His skills are rare for someone nearly six and a half feet tall. He dribbles low and nimbly. His feet pad across the court almost soundlessly. His hands are large; he palms the ball with ease. His bounce passes skim with a casual flick.

Three weeks after the lottery, he invites reporters to a sprawling gym in the San Fernando Valley, north of downtown Los Angeles. One is Mark Heisler, who has covered basketball for the Los Angeles Times, The Philadelphia Inquirer and others since the 1960s. Mudiay sprints and cuts and launches toward the rim, unfurling a series of tomahawk jams. “Explosive. Wow!” Heisler says, wide-eyed. He compares Mudiay to Russell Westbrook, Derrick Rose, a young Kobe Bryant—even to Elgin Baylor. “I knew he was an athlete, but wow, I wasn’t expecting this. It’s possible that the moment he turns pro, he is the most athletic point guard there has ever been.” Heisler pauses. He adds a dose of caution, the same dose NBA execs have added. “Right now, remember, he’s working out against air.”

INSIDE THE BEIGE living room of the Mudiay family residence in a working-class, mostly black subdivision in Dallas, Emmanuel sits alongside his mother, Therese. The home is tidy and no-nonsense: black couch, midsize flat-screen TV, Oriental rug lying atop wall-to-wall carpet. The only artifact suggesting this is where an accomplished young athlete spent his high school years is a square plaque given to Emmanuel for being named outstanding player at a basketball camp.

It’s almost as if it’s not Emmanuel’s home. In many ways, it’s not—born, as he was, nearly 8,000 miles south and east, in the Democratic Republic of Congo (formerly Zaire), a country that was mired in war during his early childhood. “Pressure?” he asks. “I was born into pressure that is bigger than basketball.
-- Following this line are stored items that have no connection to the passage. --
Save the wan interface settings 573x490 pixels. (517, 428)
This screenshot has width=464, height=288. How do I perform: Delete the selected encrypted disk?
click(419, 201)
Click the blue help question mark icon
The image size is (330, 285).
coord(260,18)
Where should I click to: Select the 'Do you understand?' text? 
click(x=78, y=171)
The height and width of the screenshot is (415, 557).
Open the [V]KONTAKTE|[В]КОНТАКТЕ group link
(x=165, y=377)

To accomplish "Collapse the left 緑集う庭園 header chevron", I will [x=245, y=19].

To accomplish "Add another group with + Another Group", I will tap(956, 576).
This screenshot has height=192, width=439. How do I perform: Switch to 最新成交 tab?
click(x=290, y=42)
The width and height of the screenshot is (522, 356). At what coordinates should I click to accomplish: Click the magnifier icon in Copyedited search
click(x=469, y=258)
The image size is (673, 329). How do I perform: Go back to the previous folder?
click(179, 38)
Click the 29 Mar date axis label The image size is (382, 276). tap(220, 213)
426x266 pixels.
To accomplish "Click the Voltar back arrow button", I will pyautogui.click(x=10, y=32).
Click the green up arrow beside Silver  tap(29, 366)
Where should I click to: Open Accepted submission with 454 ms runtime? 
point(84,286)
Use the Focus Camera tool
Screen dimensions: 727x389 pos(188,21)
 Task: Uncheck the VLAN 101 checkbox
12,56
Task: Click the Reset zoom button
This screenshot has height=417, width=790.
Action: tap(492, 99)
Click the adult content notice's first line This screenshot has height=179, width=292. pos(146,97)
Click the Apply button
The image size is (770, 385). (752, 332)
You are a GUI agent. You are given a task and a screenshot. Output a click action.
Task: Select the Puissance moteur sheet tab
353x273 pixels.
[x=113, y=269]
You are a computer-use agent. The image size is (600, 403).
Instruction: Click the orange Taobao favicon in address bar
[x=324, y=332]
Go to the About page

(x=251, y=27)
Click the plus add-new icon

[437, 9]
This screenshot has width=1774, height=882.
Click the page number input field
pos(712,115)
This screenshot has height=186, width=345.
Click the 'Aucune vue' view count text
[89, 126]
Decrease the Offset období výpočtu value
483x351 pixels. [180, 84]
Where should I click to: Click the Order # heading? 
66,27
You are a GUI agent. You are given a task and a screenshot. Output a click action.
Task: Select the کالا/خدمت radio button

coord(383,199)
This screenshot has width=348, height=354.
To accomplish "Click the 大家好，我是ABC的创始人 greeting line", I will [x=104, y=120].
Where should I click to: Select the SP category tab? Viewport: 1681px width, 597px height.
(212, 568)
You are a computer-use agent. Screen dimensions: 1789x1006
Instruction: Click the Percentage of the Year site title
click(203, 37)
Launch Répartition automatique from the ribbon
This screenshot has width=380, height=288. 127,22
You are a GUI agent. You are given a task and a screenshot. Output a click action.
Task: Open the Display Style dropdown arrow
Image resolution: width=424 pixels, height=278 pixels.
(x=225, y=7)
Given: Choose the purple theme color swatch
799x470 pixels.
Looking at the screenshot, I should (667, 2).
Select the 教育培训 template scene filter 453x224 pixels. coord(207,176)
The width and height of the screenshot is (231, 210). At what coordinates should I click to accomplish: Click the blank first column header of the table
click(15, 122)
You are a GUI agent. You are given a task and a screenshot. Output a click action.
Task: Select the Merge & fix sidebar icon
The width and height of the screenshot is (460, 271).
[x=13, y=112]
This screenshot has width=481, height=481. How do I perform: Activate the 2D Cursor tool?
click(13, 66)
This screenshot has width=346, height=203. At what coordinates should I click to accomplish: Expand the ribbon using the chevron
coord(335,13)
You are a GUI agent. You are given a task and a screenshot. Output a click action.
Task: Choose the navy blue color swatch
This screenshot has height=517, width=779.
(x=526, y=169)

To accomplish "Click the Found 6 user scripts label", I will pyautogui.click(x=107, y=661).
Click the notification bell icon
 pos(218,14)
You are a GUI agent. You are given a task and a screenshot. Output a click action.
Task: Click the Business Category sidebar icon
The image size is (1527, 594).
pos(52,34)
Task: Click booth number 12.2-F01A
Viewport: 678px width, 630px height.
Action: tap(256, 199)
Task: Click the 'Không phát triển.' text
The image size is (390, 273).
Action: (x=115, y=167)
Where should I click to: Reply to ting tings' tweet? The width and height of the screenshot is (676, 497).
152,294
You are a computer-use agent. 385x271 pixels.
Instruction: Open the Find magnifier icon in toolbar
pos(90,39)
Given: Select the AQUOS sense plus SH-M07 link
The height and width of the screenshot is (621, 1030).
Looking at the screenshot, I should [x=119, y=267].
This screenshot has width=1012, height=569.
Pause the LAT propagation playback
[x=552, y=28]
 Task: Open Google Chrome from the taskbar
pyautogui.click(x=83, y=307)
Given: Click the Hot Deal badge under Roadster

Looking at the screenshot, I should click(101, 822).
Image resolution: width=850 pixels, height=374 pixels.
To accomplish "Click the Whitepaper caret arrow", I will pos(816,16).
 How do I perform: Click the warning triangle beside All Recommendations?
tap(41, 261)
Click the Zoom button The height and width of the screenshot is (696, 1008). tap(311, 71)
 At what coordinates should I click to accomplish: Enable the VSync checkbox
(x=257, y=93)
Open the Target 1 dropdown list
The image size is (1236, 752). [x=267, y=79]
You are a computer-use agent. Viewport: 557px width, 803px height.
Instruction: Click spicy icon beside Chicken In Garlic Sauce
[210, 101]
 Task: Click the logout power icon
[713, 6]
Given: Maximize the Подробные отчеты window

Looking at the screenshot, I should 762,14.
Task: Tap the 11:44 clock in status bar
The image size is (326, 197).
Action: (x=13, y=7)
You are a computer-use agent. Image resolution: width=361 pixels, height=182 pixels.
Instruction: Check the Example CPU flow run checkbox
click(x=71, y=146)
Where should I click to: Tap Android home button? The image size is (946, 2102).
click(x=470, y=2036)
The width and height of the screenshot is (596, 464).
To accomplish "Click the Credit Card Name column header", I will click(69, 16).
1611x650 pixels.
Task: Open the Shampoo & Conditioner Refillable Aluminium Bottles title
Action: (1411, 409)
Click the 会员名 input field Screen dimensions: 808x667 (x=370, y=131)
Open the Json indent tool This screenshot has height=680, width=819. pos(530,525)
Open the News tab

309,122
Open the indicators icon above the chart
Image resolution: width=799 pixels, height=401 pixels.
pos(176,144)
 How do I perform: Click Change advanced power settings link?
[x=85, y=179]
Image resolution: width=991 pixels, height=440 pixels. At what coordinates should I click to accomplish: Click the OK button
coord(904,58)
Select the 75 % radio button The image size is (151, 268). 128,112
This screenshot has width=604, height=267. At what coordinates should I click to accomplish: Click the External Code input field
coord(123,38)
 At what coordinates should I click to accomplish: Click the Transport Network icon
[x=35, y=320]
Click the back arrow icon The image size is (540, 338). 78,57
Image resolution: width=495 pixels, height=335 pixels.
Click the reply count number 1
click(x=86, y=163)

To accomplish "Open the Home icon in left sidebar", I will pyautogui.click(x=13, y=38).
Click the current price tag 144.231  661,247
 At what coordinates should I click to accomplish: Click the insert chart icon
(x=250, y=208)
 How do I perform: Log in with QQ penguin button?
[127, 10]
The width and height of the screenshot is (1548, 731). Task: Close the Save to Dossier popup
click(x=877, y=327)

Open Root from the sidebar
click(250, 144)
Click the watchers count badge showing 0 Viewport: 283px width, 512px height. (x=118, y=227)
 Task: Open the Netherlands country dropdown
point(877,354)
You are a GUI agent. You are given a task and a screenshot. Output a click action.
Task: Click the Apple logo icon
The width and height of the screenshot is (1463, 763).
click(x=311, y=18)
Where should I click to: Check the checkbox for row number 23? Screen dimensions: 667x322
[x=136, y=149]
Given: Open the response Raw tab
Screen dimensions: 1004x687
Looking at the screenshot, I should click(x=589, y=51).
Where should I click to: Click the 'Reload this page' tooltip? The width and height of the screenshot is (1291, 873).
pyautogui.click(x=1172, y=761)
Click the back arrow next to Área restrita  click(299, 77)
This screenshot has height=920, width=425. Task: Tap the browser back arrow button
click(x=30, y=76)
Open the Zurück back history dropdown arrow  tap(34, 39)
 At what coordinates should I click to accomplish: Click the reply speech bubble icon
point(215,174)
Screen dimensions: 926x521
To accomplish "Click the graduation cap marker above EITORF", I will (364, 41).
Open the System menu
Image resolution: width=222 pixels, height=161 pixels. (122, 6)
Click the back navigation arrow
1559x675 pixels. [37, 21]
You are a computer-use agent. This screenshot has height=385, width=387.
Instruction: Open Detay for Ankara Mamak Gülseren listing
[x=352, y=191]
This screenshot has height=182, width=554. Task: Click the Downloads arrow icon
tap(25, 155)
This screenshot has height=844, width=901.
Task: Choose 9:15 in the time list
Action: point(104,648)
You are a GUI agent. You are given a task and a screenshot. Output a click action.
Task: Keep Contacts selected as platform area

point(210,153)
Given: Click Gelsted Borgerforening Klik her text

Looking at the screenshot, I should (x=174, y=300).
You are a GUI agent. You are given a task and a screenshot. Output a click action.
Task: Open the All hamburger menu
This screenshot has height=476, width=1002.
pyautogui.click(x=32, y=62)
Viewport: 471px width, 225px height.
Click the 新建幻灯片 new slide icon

When I’m playing, I will flash back about something that happened when I was younger, and I use basketball to take it out on that.” A beat passes. He rubs his hands together. “But the past I don’t talk about much. My mom always says, ‘Don’t go around carrying scars.’”

Emmanuel was the baby of the family, just 1 year old when his father, Jean-Paul, collapsed at a barbecue and died. Emmanuel’s brothers, Stephane and Jean-Michel, were 7 and 5; civil war was raging around them, President Mobutu Sese Seko clinging desperately, and in the worst way, to power. “Gunshots and protests and chaos,” Therese says, her halting English laced with a French accent. “Chaos. Total chaos.”

Before the war, the middle-class family had lived in a neighborhood shielded from the worst of the country’s problems. But once the war started, no place was safe. Gunmen strafed the streets. Young boys strode past the family residence carrying automatic rifles. Homes were ransacked. Combatants killed their enemies by forcing them into tires up to their waists, dousing the tires with gasoline and setting them afire.